[A Perilous Secret by Charles Reade]@TWC D-Link bookA Perilous Secret CHAPTER V 12/19
Do you grow grass? Turn it into flesh, and sell for two small profits, one on the herb, and one on the animal. And really, when backed by money, the results seemed to justify his principle. Hope lived by himself, but not far from his child, and often, when she went abroad, his loving eyes watched her every movement through his binocular, which might be described as an opera-glass ten inches long, with a small field, but telescopic power. Grace Hope, whom we will now call Mary Bartley, since everybody but her father, who generally avoided _her name_, called her so, was a well-grown girl of thirteen, healthy, happy, beautiful, and accomplished.

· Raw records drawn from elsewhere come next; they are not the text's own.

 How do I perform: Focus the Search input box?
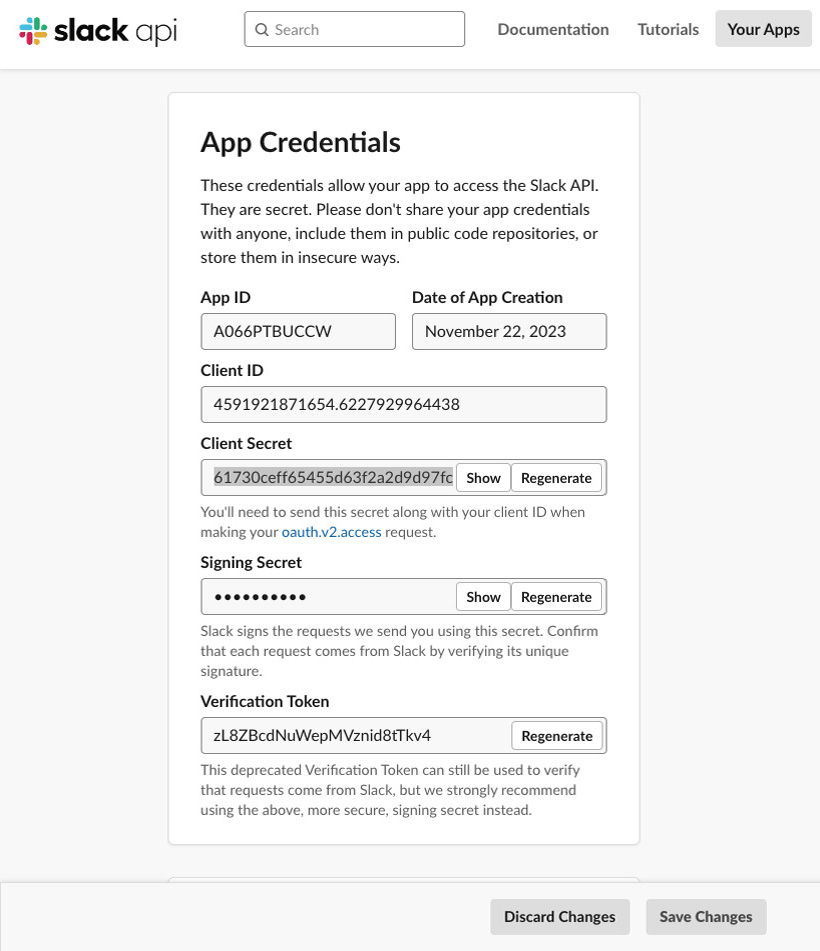pyautogui.click(x=354, y=29)
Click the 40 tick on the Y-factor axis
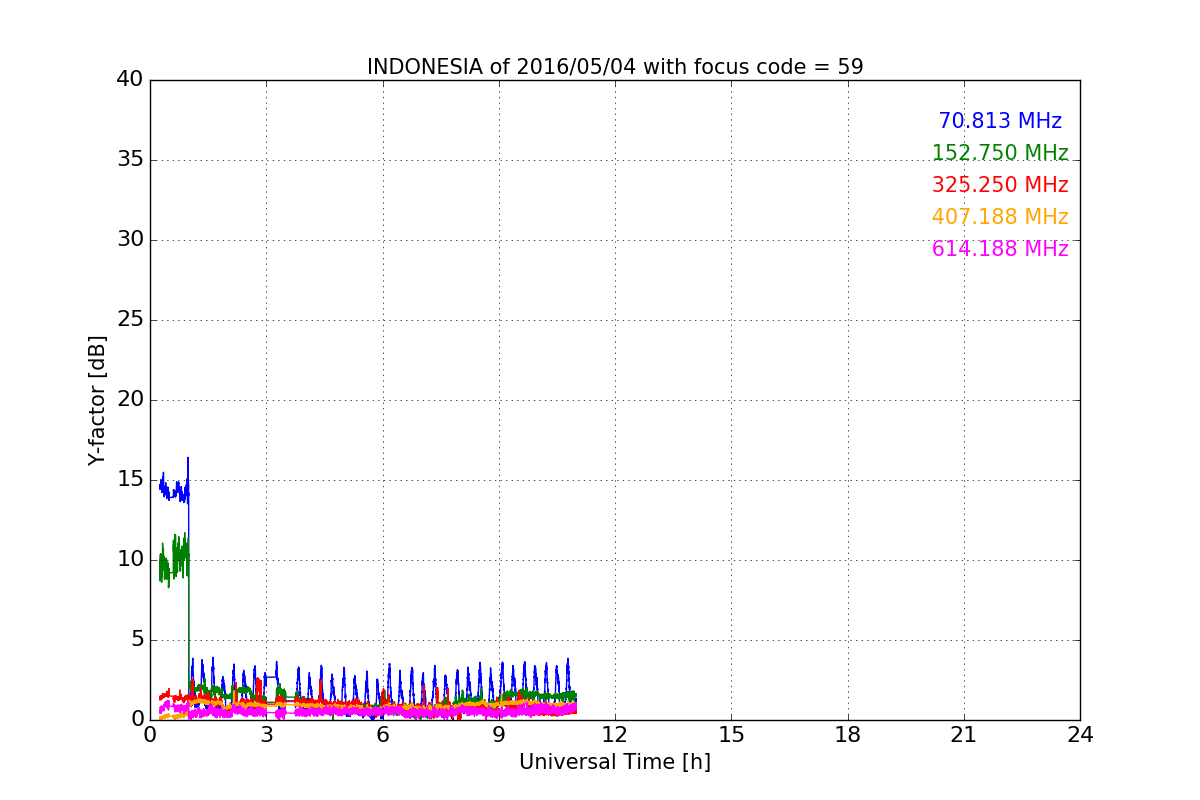 [130, 80]
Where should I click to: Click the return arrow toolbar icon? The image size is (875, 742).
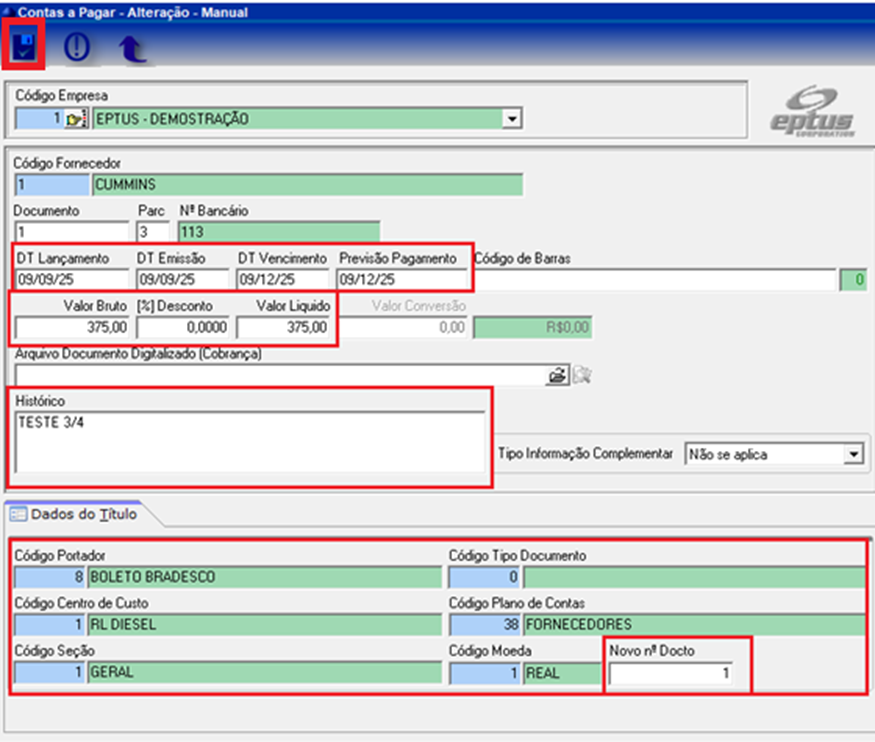click(131, 49)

She was the germ of a woman, and could detect who loved her.
She saw in Hope an affection she thought extraordinary, but instinct told her it was not like a young man's love, and she accepted it with complacency, and returned it quietly, with now and then a gush, for she could gush, and why not? "Far from us and from our friends be the frigid philosophy"-- of a girl who can't gush. Hope himself was loyal and guarded, and kept his affection within bounds; and a sore struggle it was.
He never allowed himself to kiss her, though he was sore tempted one day, when he bought her a cream-colored pony, and she flung her arms round his neck before Mr.Bartley and kissed him eagerly; but he was so bashful that the girl laughed at him, and said, half pertly, "Excuse the liberty, but if you will be such a duck, why, you must take the consequences." Said Bartley, pompously, "You must not expect middle-aged men to be as demonstrative as very young ladies; but he has as much real affection for you as you have for him." "Then he has a good deal, papa," said she, sweetly.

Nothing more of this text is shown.